***** Data to examine *****

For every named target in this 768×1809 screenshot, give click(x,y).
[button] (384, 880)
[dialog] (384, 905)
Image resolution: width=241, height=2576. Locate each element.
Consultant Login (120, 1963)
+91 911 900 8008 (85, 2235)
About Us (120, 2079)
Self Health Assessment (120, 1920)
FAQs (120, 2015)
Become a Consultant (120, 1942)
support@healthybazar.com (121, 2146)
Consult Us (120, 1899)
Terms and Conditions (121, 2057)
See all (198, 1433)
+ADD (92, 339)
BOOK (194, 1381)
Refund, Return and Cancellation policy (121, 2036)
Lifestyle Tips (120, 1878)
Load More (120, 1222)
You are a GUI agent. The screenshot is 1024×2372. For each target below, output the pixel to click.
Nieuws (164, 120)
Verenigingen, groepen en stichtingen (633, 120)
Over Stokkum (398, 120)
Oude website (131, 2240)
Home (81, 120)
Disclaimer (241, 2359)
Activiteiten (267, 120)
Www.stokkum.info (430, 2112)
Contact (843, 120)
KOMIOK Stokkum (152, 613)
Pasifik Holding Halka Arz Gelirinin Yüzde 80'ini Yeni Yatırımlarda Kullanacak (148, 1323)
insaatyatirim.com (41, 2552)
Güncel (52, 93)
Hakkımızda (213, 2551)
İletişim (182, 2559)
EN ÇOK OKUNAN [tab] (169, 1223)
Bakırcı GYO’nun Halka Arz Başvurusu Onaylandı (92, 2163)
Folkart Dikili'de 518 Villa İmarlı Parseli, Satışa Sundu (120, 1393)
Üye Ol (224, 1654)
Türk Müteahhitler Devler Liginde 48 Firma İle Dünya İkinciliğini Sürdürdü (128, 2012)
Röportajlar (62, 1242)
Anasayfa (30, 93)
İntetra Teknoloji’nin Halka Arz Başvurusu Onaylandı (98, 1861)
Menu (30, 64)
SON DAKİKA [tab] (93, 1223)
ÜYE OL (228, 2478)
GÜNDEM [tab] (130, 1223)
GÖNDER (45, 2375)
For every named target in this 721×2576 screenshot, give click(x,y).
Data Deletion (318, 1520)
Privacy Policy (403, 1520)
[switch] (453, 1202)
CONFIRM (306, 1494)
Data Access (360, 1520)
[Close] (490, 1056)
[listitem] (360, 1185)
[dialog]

*****

*What the task asks*
Write the entries above out again. Match them exactly.

*Written response*
For every named target in this 768×1809 screenshot, give click(x,y).
[button] (384, 880)
[dialog] (384, 905)
Image resolution: width=241, height=2576. Locate each element.
Consultant Login (120, 1963)
+91 911 900 8008 (85, 2235)
About Us (120, 2079)
Self Health Assessment (120, 1920)
FAQs (120, 2015)
Become a Consultant (120, 1942)
support@healthybazar.com (121, 2146)
Consult Us (120, 1899)
Terms and Conditions (121, 2057)
See all (198, 1433)
+ADD (92, 339)
BOOK (194, 1381)
Refund, Return and Cancellation policy (121, 2036)
Lifestyle Tips (120, 1878)
Load More (120, 1222)
You are a GUI agent. The screenshot is 1024×2372. For each target below, output the pixel to click.
Nieuws (164, 120)
Verenigingen, groepen en stichtingen (633, 120)
Over Stokkum (398, 120)
Oude website (131, 2240)
Home (81, 120)
Disclaimer (241, 2359)
Activiteiten (267, 120)
Www.stokkum.info (430, 2112)
Contact (843, 120)
KOMIOK Stokkum (152, 613)
Pasifik Holding Halka Arz Gelirinin Yüzde 80'ini Yeni Yatırımlarda Kullanacak (148, 1323)
insaatyatirim.com (41, 2552)
Güncel (52, 93)
Hakkımızda (213, 2551)
İletişim (182, 2559)
EN ÇOK OKUNAN [tab] (169, 1223)
Bakırcı GYO’nun Halka Arz Başvurusu Onaylandı (92, 2163)
Folkart Dikili'de 518 Villa İmarlı Parseli, Satışa Sundu (120, 1393)
Üye Ol (224, 1654)
Türk Müteahhitler Devler Liginde 48 Firma İle Dünya İkinciliğini Sürdürdü (128, 2012)
Röportajlar (62, 1242)
Anasayfa (30, 93)
İntetra Teknoloji’nin Halka Arz Başvurusu Onaylandı (98, 1861)
Menu (30, 64)
SON DAKİKA [tab] (93, 1223)
ÜYE OL (228, 2478)
GÜNDEM [tab] (130, 1223)
GÖNDER (45, 2375)
For every named target in this 721×2576 screenshot, give click(x,y).
Data Deletion (318, 1520)
Privacy Policy (403, 1520)
[switch] (453, 1202)
CONFIRM (306, 1494)
Data Access (360, 1520)
[Close] (490, 1056)
[listitem] (360, 1185)
[dialog]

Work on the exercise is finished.